The Cyber Security Agency says that in the near future there would be more frequent data breaches plus disruptive attacks against the cloud, in Singapore. APTs (Advanced Persistent Threats) too are on the rise, it’s reported.
The CSA has reported that 2018 saw 605 cases of website defacement happening, while in 2017 the figure was 2,040. Websites of SMBs (Small and Medium-Sized Businesses) were affected the most. A couple of government websites too were affected, and the attacks showed a steep climb in November 2018, most likely because of a hacker exploiting vulnerabilities in an unpatched web server that hosted websites for various businesses. 2018 also saw a 30 percent drop in phishing URLs containing a Singapore link and the most affected firms either belonged to the banking and financial sector or offered tech and file-hosting services. There was also a considerable drop in the number of ransomware incidents (from 25 in 2017 to 21 in 2018) and a 60 percent drop in the number of C&C servers as well. It’s also revealed by the CSA that on a daily basis, almost 2,900 botnet drones with Singapore IP addresses were identified in 2018.
While 2018 saw 470 malware variants being detected, five of them, namely Gamarue, Conficker, Mirai, WannaCry and Gamut, generated over half of the detected infections. This is a clear indication to the fact that users, in large numbers, still continue to be indifferent as regards patching software or devices and also as regards adopting effective security measures. The CSA also reports an increase in the number of reported cybercrime (from 5,351 in 2017 to 6,179 in 2018). Of these, 1,204 were investigated under the country’s Computer Misuse Act. (There was a 40 percent increase in the number of cases investigated under this act too). As per the report, cybercrime accounted for almost 19 percent of all reported crime in the country.

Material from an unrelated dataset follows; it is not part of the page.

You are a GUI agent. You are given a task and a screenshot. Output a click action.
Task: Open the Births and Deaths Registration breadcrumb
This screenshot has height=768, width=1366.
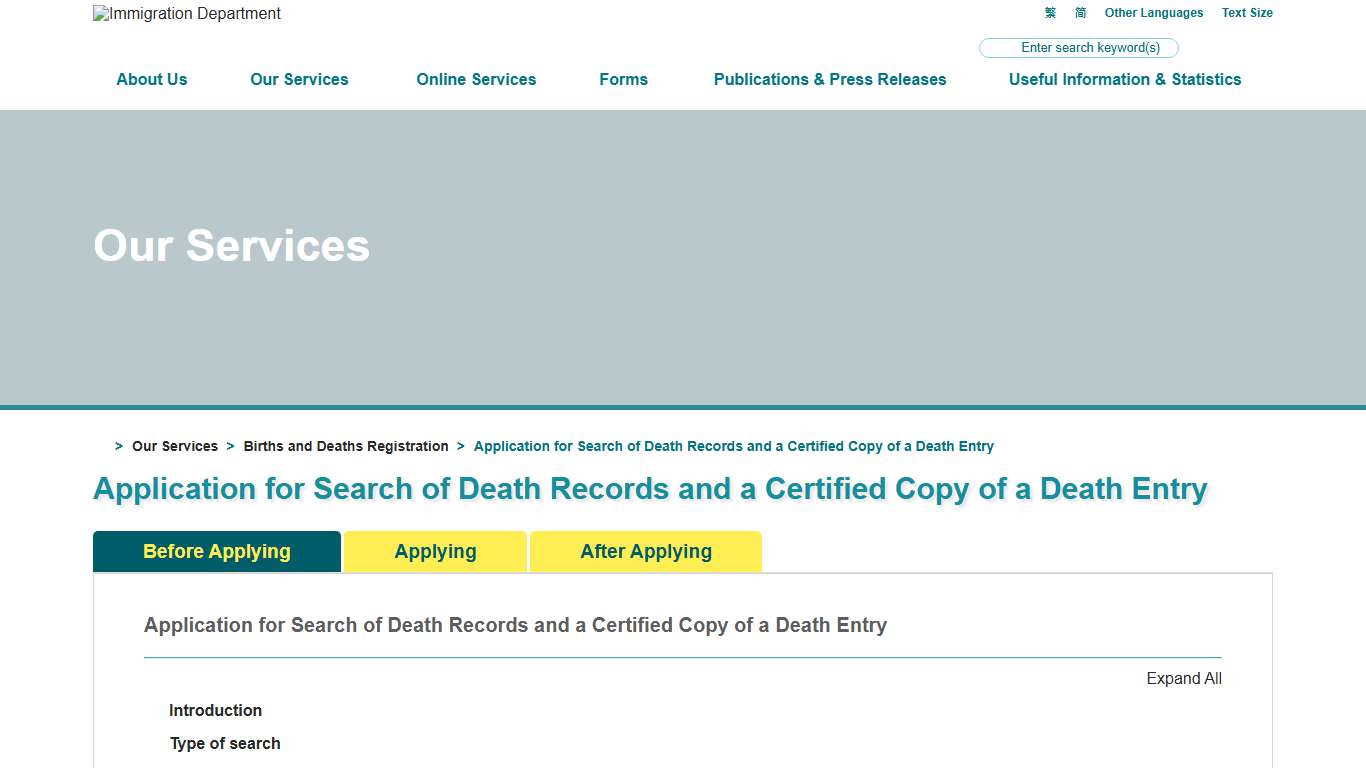pos(346,446)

The report by the CSA also points out that in 2018, 2,125 instances of e-commerce scams were reported; such e-commerce scams led to the overall loss of around S$1.9 million (US$1.38 million) to victims. Almost 70 percent of these e-commerce scams occurred on Carousell, the consumer-to-consumer online marketplace and involved electronic products and tickets to events and attractions. CSA also reports an increase, from 332 in 2017 to 378 in 2018, in email impersonation instances, which caused businesses an overall loss of around S$58 million (US$42.26 million).
As already mentioned, the CSA estimates that data breaches would increase in Singapore in the near future. The CSA has also stated that as IoT (Internet of Things) devices and connected industrial control systems get used very widely, smart buildings and connected systems stand the most risk of cyberattacks. It’s also pointed out that cybercriminals would tend to use AI to detect vulnerabilities and to develop smarter malware. They would also be breaching biometric data, which would help them gain access to personal data on a large scale.
The CSA has pointed out that taking into consideration the possibilities of frequent data breaches in the near future, individuals as well as organizations need to be vigilant and pay more attention to cybersecurity. CSA’s chief executive and cybersecurity commissioner David Koh has clarified that the Singapore government has already taken steps to beef up the country’s cybersecurity posture. The implementation of the Cybersecurity Act and the introduction of some new initiatives are all part of this. In April, the government had assembled a committee to review data security practices in the public sector following an increase in data breaches involving government entities; these breaches had caused the breach of sensitive personal data of 808,201 blood donors and 14,200 individuals with HIV. The committee would also assess measures and processes relating to the protection of sensitive personal data of all citizens of the country; this is likely to be done by government agencies plus government-appointed vendors.
In the wake of these findings, Singapore readies itself to meet the cybersecurity challenges. Systems are being made as secure as possible and all efforts are taken to combat cybersecurity issues in a swift, robust and effective manner.